### Soal Latihan 1
Menurut bacaan singkat di bawah, sejak kapan narator sudah menemukan tambatan hati?

### Bacaan Singkat
---
Penulis: Kusumastuti Rahmawati
Kalau ada ajang request lagu ni hari, cuma satu lagu yang pengeeeeeen banget gue denger. Yang lirik depannya kayak gini, nih: "Apa salahku, apa salah hidupku? Hatiku dirundung pilu..." Eits, bukan gue nggak laku-laku, ye.. Untuk urusan cinta, sori sori, Jek, gue edah nemuin tambatan hati sejak empat tahun yang lalu! Tepatnya waktu gue baru banget nyelesaiin skripsi. Jadi jangan iri, nih.. Waktu wisuda, gue udah nyabet dua gelar sekaligus! Rico Sumarco, SE, SH. Beuh, keren kan? Rico Sumarco Sarjana Ekonomi, Suaminya Hindun. Hheee.
---
### Bahan Tersedia
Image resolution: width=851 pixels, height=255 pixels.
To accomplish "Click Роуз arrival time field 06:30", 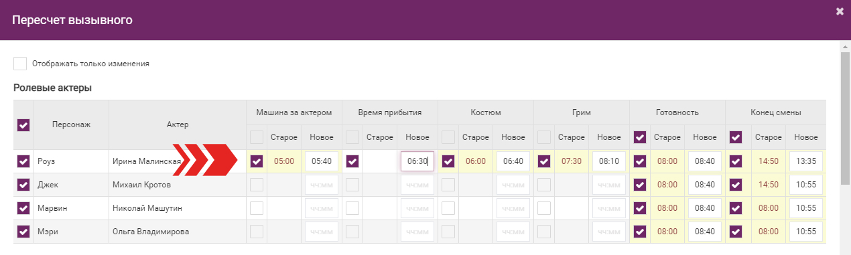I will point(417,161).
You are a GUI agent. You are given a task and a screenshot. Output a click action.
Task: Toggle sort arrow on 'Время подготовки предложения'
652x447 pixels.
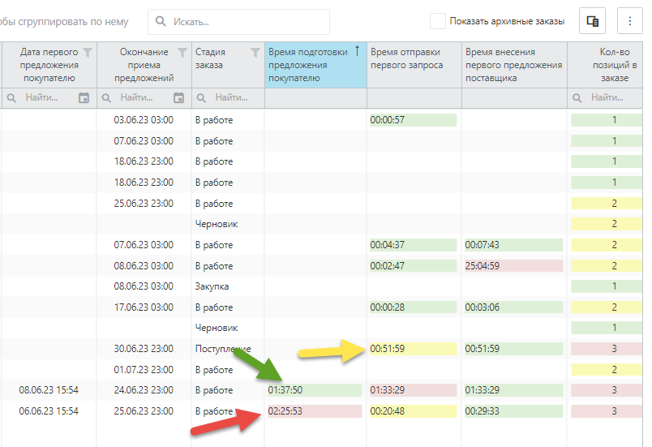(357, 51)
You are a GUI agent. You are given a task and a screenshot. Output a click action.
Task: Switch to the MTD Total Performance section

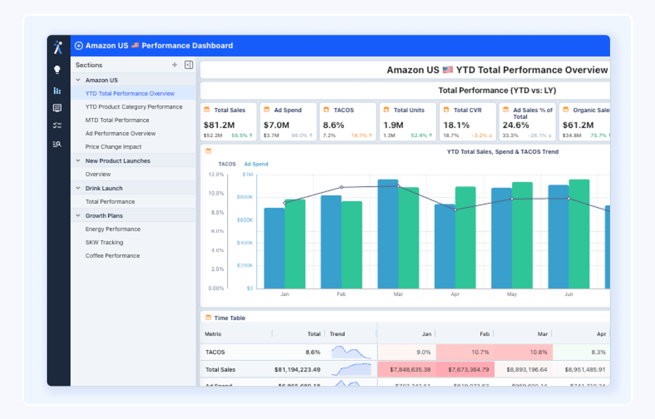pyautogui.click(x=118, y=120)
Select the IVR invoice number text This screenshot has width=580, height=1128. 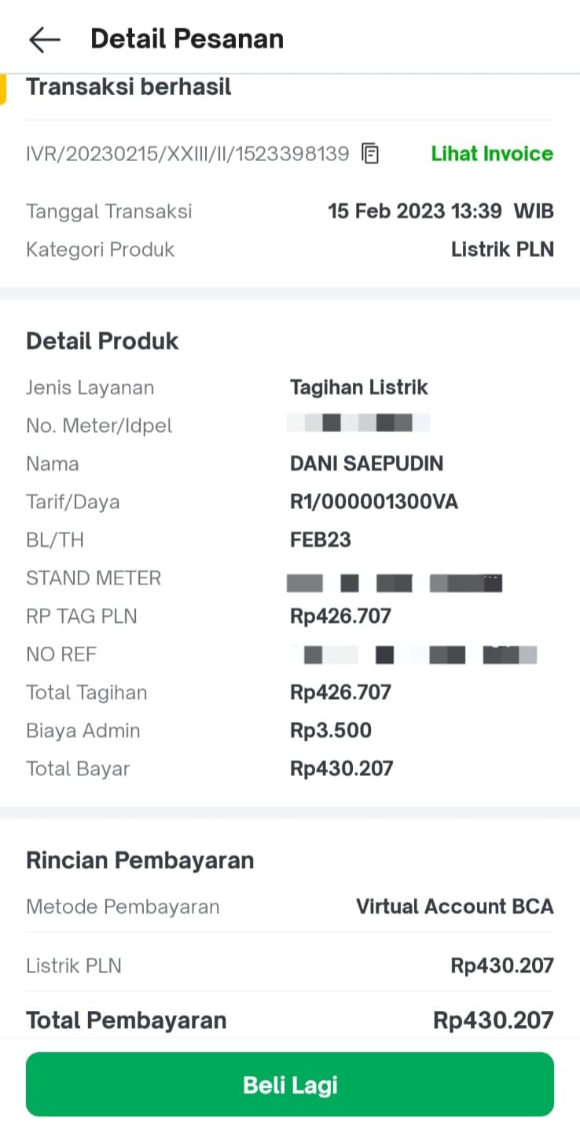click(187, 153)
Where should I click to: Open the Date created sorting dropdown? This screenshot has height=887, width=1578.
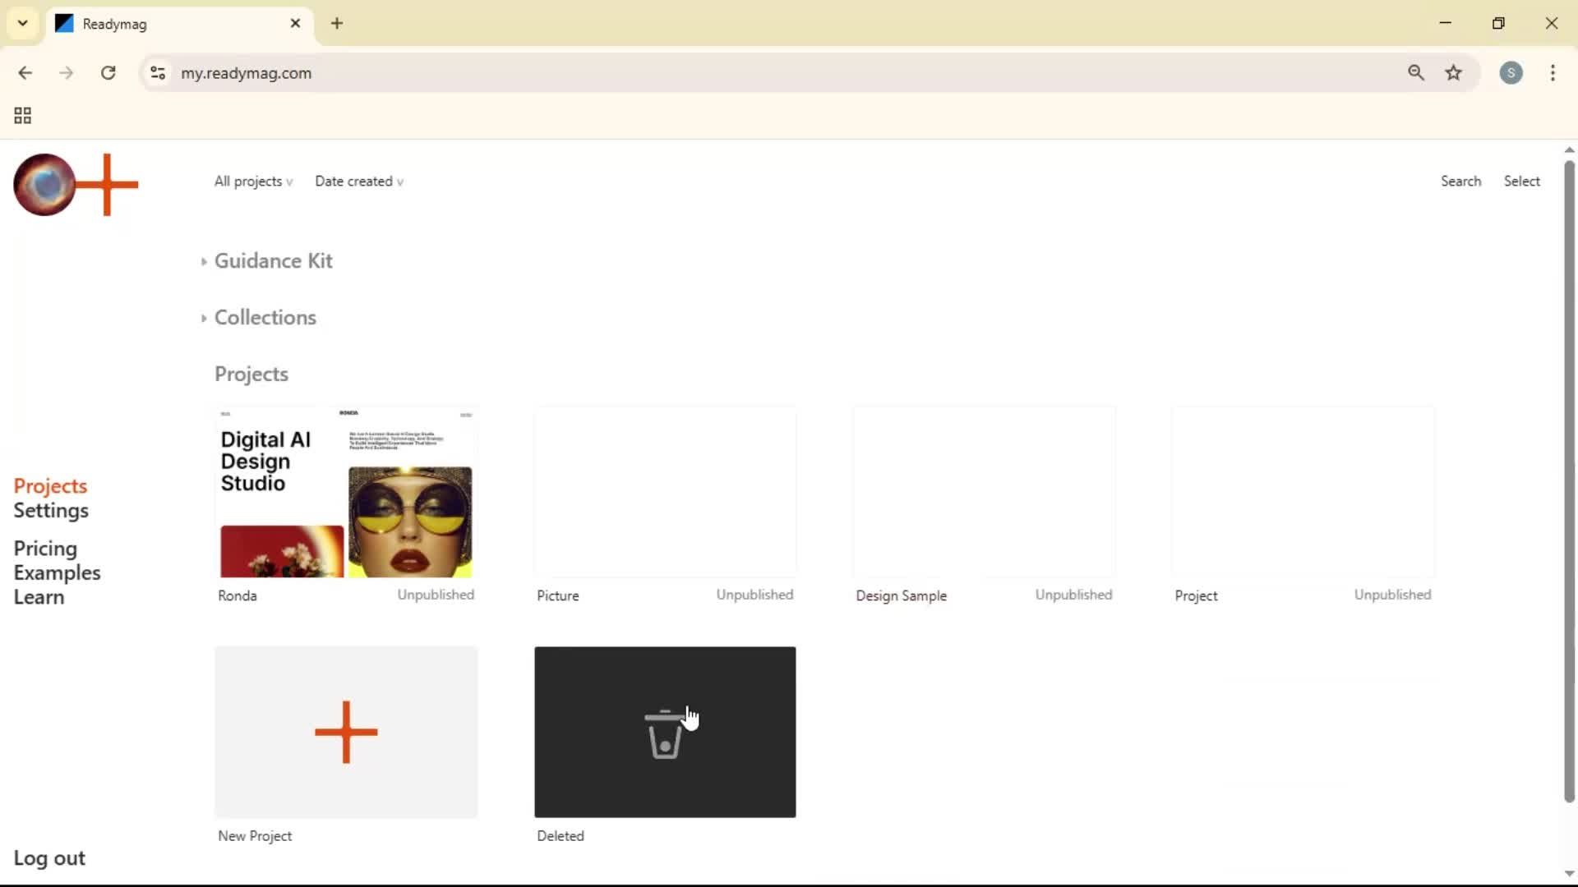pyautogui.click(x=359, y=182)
---
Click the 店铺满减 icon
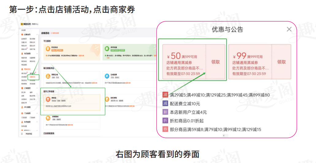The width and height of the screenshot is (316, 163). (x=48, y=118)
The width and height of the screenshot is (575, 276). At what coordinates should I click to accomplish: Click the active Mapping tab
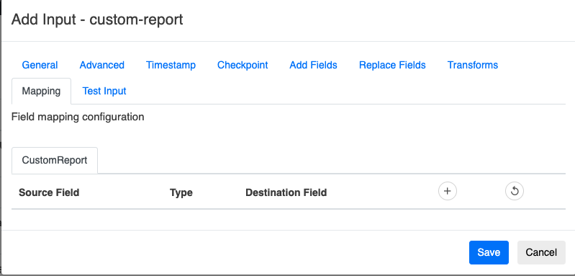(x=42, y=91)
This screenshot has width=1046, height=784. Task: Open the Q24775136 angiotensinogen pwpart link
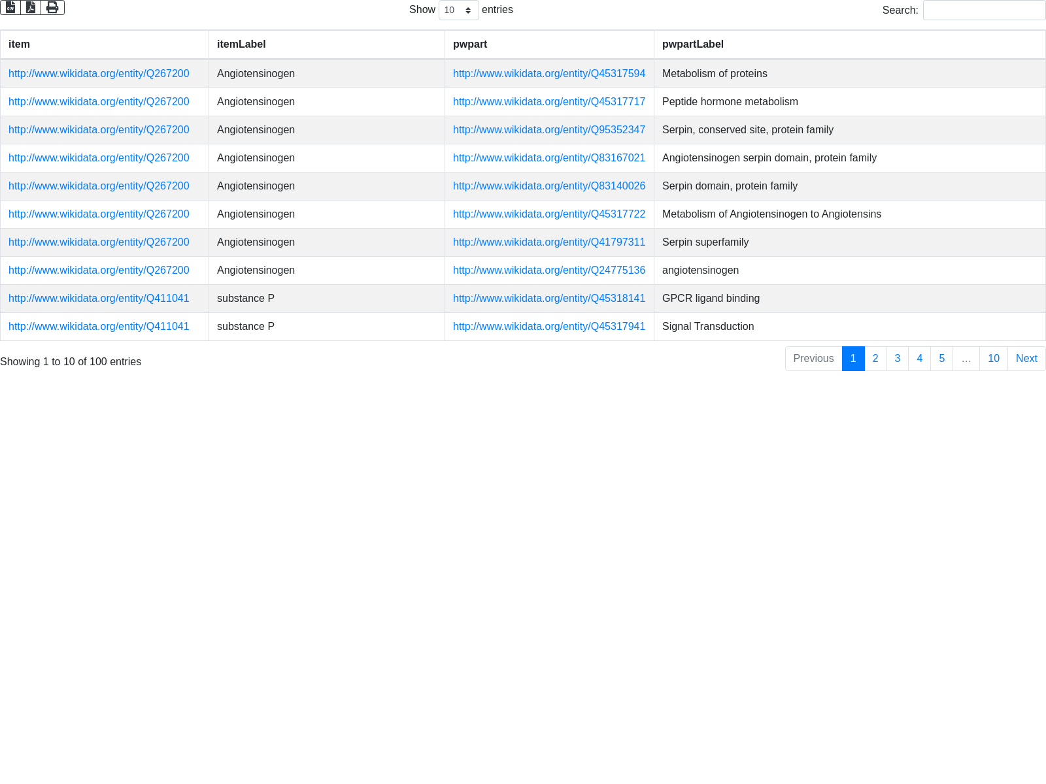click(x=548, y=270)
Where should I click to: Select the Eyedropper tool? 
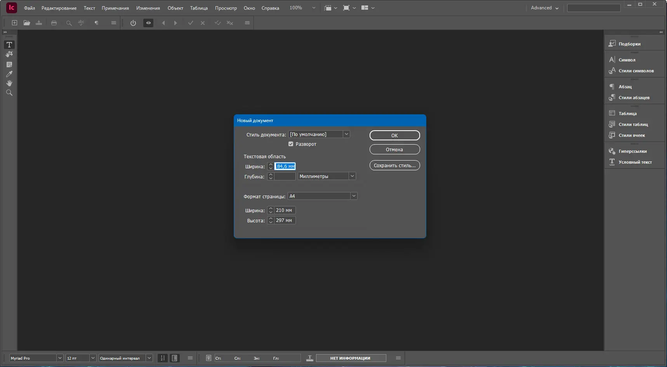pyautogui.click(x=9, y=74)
---
### Soal Latihan 2
Sunting entri-entri mulai dari baris yang memuat "The width and height of the screenshot is (575, 276)." sampai baris yang memuat "pyautogui.click(x=9, y=74)", lalu ganti "Eyedropper" menjadi "Brush" tanpa mengubah bagian lainnya. Tulis ulang baris-baris itu saja, tanpa gambarnya.

### Jawaban Latihan 1
Sejak empat tahun yang lalu.

### Jawaban Latihan 2
The width and height of the screenshot is (575, 276). At what coordinates should I click to accomplish: Click the active Mapping tab
(x=42, y=91)
This screenshot has width=1046, height=784. Task: Open the Q24775136 angiotensinogen pwpart link
click(x=548, y=270)
Where should I click to: Select the Brush tool? 
pyautogui.click(x=9, y=74)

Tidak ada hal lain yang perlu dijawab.